With all due respect, and you do seem like a stand-up guy, i think you spent as much time on your solo skiff as you did on your Pro, so im doubting you explored the full utility of the platform. There are many guys out there who could afford whatever and wouldnt trade their Solos for anything.


----------



## Str8-Six

What can you do in Solo Skiff that you can't do in a 10'-12' Jon Boat? Besides, avoid looking like a hillbilly


----------



## commtrd

ZisMe said:


> With all due respect, and you do seem like a stand-up guy, i think you spent as much time on your solo skiff as you did on your Pro, so im doubting you explored the full utility of the platform. There are many guys out there who could afford whatever and wouldnt trade their Solos for anything.


Well can't argue with you there. I have not spent enough time on either one which points to the fact that I bought these knowing that I really don't have time to use either one. I guess peeps might do such a thing when they are just sick and tired of the non-life they are living and get delusional hoping it will change. And it doesn't. Guilty as charged... Anyway will likely donate the solo to boat angels for a tax write-off, and keep the HB to use when I can and still try to sell it. Lessons learned.


----------



## commtrd

Str8-Six said:


> What can you do in Solo Skiff that you can't do in a 10'-12' Jon Boat? Besides, avoid looking like a hillbilly


A lot to be said for looking like a hillbilly! I wish I had bought a jon-boat at 12' it would have been more fishable and cost a lot less. Anyway anything can sit outside under the carport not being used good as the other thing. So there's that...


----------



## 994

commtrd said:


> Anyway will likely donate the solo to boat angels for a tax write-off, and keep the HB to use when I can and still try to sell it. Lessons learned.


LOL. I'll bite my tongue.

Solo skiff is a fun little boat, like stated above, it fills a niche. Ask this question on a kayak forum and I'm sure you will get a much different response. 
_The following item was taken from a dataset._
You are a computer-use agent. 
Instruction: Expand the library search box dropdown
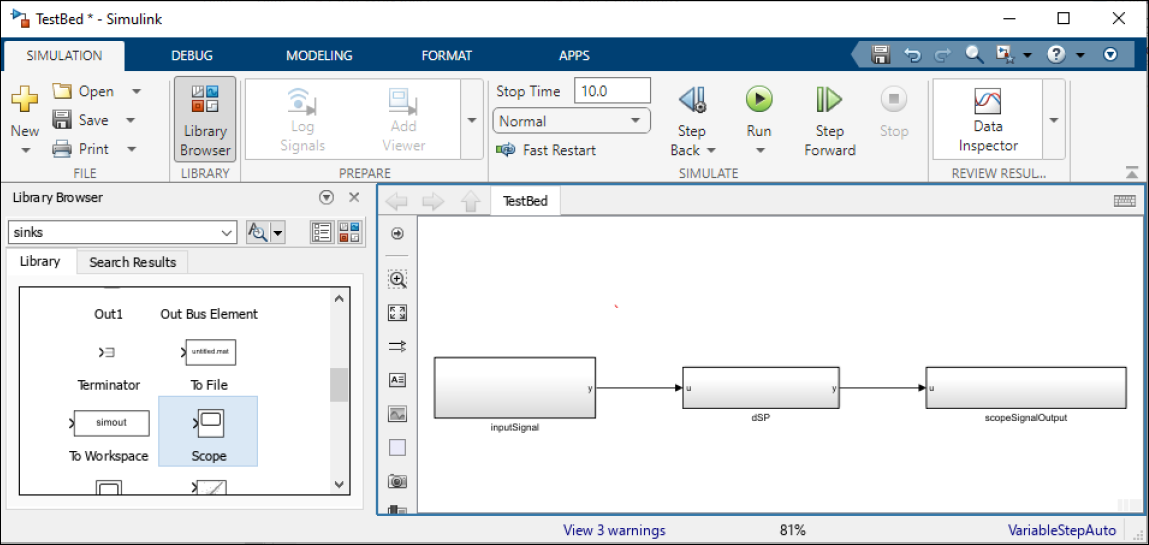click(x=227, y=232)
Personally I think it's a cool toy to have. It's not an everyday fishing vessel, but if the forecast is showing 0-5mph wind and your buddy is too hungover to wake up, then take it out. That's why I have a Cayo paddleboard in the garage.


----------



## Zaraspook

WhiteDog70810 said:


> I am biased. I feel any outboard powered boat under 14' excessively limits your capabilities while posing all the same maintenance hassles of a bigger boat. They might still be a ton of fun to fish under certain conditions, but I want more flexibility for my money.
> 
> Once you decide that the hassle of an outboard and trailer are necessary for your fishing pleasure, you'll find it is really easy to fish the same water as a Soloskiff out of a Classic-, Gladesman- or Shadowcast-type hull, but you also have the option of bringing a friend if you like.
> 
> While it is possible (or maybe even easy for some folks) to load an outboard powered boat into a truck bed, it is always harder than loading it on a trailer. Once you have that boat on a trailer, you suddenly find out that it is really sucks to never have the option of taking a friend.
> 
> Sooooooooo...
> 
> ...if you always fish alone and you need the range and speed of an outboard AND YOU DO NOT EVER WANT TO GET OR STORE A TRAILER, the Soloskiff is nice because you don't have to remove the motor when you load and unload it like a Gheenoe or flatback canoe. This is a nice perk and I can see how the Soloskiff could be a lot of fun if you met the above requirements.
> 
> Also notice that Fishhead, who is happy with his Solo, has the 3.5 HP motor, which seems to be the less common option. The Solo is rated to 5 HP and most guys seem to put a 6 HP on it. That extra weight may seem inconsequential on paper, but it really matters when you have to lift it up into the truck bed along with half of the boat. If you want that bigger engine, you might want to think about whether the Solo is really what you want.
> 
> Nate


Guess what..., the 3.5, 5 and the 6 are all the same motor and weigh the same.


----------



## Zaraspook

Doesn't take a rocket scientist to figure out that taking a 150 boat on and off of your truck plus the engine on and off might get old or difficult. Spending the money for a good aluminum trailer solves many problems that people are complaining about here. I can launch my Solo almost anywhere as long as there is not a steep bank. Don't need a ramp. I can roll my Solo around the yard and easily place it anywhere I want. 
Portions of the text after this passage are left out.